1932 film directed by Max Neufeld

Sehnsucht 202 (English title: Longing 202) is a 1932 German musical comedy film directed by Max Neufeld and distributed by UFA. Sehnsucht 202 was Luise Rainer's film debut.

==Plot==
Set in Vienna, the film focuses on two young women. Unemployed Magda places a classified ad seeking employment. Wealthy Kitty places a classified ad offering investment in promising businesses. An incompetent desk worker gets the two ads mixed up into one.
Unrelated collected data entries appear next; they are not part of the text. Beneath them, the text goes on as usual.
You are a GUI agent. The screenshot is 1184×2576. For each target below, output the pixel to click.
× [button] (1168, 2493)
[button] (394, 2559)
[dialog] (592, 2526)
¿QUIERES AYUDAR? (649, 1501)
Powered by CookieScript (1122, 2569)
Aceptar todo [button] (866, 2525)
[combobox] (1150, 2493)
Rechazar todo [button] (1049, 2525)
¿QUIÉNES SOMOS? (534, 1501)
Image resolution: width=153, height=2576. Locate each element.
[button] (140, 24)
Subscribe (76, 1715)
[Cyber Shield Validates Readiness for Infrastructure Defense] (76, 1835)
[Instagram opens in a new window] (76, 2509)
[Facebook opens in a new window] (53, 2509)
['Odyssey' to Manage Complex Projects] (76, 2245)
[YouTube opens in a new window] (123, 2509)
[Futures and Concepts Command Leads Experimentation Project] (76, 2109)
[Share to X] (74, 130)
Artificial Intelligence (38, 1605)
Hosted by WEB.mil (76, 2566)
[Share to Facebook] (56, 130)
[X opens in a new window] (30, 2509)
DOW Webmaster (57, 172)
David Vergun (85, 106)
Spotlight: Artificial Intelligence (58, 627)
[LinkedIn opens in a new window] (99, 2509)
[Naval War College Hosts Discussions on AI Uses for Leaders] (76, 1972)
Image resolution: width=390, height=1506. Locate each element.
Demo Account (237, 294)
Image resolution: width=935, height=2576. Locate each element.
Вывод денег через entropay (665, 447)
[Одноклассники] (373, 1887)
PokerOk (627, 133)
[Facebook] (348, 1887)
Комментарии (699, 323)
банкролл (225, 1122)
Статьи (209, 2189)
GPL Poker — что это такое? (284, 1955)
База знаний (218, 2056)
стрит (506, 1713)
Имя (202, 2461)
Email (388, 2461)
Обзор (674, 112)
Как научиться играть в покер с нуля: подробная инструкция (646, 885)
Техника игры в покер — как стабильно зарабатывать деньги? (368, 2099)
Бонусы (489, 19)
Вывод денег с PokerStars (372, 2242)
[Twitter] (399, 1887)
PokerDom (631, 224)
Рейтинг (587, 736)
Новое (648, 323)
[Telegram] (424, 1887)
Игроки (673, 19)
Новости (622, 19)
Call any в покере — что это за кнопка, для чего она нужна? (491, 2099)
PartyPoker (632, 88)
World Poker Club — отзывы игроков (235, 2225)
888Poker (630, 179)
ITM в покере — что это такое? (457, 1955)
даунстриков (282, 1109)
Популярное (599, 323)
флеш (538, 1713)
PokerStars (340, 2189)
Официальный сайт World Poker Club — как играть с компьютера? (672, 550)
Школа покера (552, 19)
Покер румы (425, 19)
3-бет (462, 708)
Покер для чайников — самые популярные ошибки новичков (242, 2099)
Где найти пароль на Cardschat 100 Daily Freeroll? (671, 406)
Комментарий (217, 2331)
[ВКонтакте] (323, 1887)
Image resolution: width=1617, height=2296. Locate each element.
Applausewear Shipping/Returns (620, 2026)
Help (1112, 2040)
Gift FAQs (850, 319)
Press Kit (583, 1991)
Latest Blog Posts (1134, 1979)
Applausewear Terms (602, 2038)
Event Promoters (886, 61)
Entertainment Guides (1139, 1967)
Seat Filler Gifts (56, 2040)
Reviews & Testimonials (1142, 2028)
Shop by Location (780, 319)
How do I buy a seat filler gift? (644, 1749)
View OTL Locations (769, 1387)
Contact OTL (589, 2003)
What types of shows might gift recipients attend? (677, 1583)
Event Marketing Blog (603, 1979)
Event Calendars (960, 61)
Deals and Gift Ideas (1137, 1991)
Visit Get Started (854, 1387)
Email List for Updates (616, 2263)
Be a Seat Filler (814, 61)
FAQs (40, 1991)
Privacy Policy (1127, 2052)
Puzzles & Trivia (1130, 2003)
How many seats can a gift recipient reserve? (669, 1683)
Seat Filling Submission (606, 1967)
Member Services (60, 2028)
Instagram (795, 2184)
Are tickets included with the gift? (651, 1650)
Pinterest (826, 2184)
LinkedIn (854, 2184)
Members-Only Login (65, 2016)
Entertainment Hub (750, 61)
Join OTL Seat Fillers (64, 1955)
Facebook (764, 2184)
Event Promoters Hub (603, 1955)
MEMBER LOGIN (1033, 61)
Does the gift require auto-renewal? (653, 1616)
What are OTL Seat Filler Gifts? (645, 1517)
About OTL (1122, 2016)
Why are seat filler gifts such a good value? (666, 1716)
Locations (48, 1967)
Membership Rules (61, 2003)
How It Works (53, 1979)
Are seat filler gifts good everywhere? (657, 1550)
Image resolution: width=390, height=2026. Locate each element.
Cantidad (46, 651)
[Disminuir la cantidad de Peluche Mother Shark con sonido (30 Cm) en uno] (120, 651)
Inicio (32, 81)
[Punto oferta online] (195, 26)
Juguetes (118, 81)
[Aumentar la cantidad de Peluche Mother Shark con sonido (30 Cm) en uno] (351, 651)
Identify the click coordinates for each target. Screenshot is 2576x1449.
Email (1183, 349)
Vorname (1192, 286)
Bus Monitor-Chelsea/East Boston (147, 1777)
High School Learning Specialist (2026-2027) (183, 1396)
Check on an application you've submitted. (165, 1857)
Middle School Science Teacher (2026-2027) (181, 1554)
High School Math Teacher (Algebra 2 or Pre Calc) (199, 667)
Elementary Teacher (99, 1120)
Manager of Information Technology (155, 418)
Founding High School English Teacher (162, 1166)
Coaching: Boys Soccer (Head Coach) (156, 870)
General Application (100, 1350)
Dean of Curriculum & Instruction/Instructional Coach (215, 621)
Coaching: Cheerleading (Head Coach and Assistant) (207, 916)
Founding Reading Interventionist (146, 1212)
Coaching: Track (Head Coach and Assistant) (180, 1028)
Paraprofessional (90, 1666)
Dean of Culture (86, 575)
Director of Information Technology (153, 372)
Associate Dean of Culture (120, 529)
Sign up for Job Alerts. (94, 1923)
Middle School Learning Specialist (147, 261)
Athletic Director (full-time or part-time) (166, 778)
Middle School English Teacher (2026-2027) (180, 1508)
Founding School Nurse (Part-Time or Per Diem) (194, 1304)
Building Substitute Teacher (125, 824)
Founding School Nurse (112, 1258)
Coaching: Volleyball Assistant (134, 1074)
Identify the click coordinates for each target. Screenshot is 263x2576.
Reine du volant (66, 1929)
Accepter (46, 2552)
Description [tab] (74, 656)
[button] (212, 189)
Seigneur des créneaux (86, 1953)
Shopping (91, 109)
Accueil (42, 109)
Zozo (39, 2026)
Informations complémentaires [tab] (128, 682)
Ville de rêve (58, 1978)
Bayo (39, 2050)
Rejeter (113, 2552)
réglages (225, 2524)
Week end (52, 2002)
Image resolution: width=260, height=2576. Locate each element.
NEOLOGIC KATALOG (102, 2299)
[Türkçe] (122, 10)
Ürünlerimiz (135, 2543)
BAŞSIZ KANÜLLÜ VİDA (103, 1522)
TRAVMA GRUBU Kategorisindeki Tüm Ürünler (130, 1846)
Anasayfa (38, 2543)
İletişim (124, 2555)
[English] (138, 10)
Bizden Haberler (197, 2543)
The ad triggers a reply by the two young owners of a parfume store on the brink of insolvency. All sorts of complications ensue.

==Cast==
- Magda Schneider as Magda
- Luise Rainer as Kitty
- Fritz Schulz as Bobby
- Paul Kemp as Silber
- Rolf von Goth as Harry
- Attila Hörbiger as Paul, Magda's brother
- Mizzi Griebl as Magda's mother
- Hans Thimig as Beamter

==Reception==
The film was received generally well. The New York Times praised Magda Schneider, calling her "impersonally pleasing as ever". The reviewer furthermore said: "Fritz Schulz did not let a comedy point get by and the cast was rounded smoothly by Rolf van Goth and Paul Kemp. Richard Fall has composed a song, "Mein Schatz, ich bin in Dein Parfüm verliebt" ("Sweetheart, I'm in Love With Your Perfume"), which will have a bad break if it remains within Central European dance orchestra borders. I have spent many worse two hours with camera and microphone."

Because of the film's success, two alternate versions were made and released shortly later: Une jeune fille et un million (1932), a French version, and Milyon avcilari (1934), a Turkish version.